Thinking about Thinking

There was this wonderful talk by Dr. Subodh Shenoy from TCIS-TIFR Hyderabad at my institute last Friday. We had been informed that he was going to say something on “how the mind works!”; and this was totally out of the league as far as lectures to Physics students are concerned. But it was an informal talk before the actual Physics stuff he was going to present in the afternoon. Anyways, all of us being interested in human psychology (at some level of our consciousness), attended the half an hour talk with great enthusiasm.

The very first thing that made my jaw drop was the title he wrote on the blackboard: “Thinking about Thinking”. So wow, what was he going to talk about? He started with describing how a baby adapts to its new environment after being born, as we would if we are dropped at some other planet. He suggested this book by Dr. Alison Gopnik called The Scientist in the Crib, which says how a baby has a mind akin to that of a scientist, as he performs all his actions and interactions based on a certain logic that develops inherently, and that nobody has taught him. (If anybody can get a hold of a copy of this book please let me know.) But a baby is predominantly born with this certain type of mind whereby he can be in his own world of imaginations, where nothing tells him the impossible from the possible. Dr. Shenoy called this higher dimensional faculty M2, while the one that governs our day-to-day activities and logical steps as M1.

Prominent as it is, with the growth of a child M1 starts ruling over M2 in such a way that it is not easy to invoke the latter frequently. M1 tells us to join the race for success and monetary gain, and in the course of our lives, we very conveniently learn to do our part in academics, pass examinations and earn a secure livelihood. In fact, a person can live on happily with only M1 at work, and therefore is likely to miss out on the ecstasies M2 has to offer. A relevant point made in the discussion was that, till their masters, students can very well survive by using M1, but when they enroll for PhD, they are compelled to call upon M2, which refuses to show up easily.

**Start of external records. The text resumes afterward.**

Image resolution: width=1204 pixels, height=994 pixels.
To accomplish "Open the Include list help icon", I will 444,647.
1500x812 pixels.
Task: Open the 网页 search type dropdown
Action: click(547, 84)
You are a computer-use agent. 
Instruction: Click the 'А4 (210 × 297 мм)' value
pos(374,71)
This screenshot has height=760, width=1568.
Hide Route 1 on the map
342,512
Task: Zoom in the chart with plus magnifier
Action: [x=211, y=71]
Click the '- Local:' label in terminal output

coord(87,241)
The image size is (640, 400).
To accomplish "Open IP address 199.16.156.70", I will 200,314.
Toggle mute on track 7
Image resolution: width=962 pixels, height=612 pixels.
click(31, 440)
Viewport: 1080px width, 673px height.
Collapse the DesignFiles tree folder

In order to avoid misinterpretation, I would like to mention that M2 doesn’t imply frivolous Utopian daydreaming. It is something that allows you to float up the z-axis, and look down on your two-dimensional planar M1-dominated mind in a holistic way, such that you can identify the roadblocks that get you stuck in the x-y plane. All the major scientific breakthroughs and literary masterpieces are a result of the proper invoking of M2.

What is to be done is not letting our M2 fade away with time, as we don’t know when we would need it. If Einstein would have relied on Newtonian mechanics, relativity wouldn’t be born; he took this Levy flight to show that Newton’s laws are but a limitation of the higher truth that is special relativity. Of course we are not any Einstein, but just for the sake of making our existence worthwhile, even if we are not scientists or artists or writers, we should exercise this capability of undergoing a paradigm shift.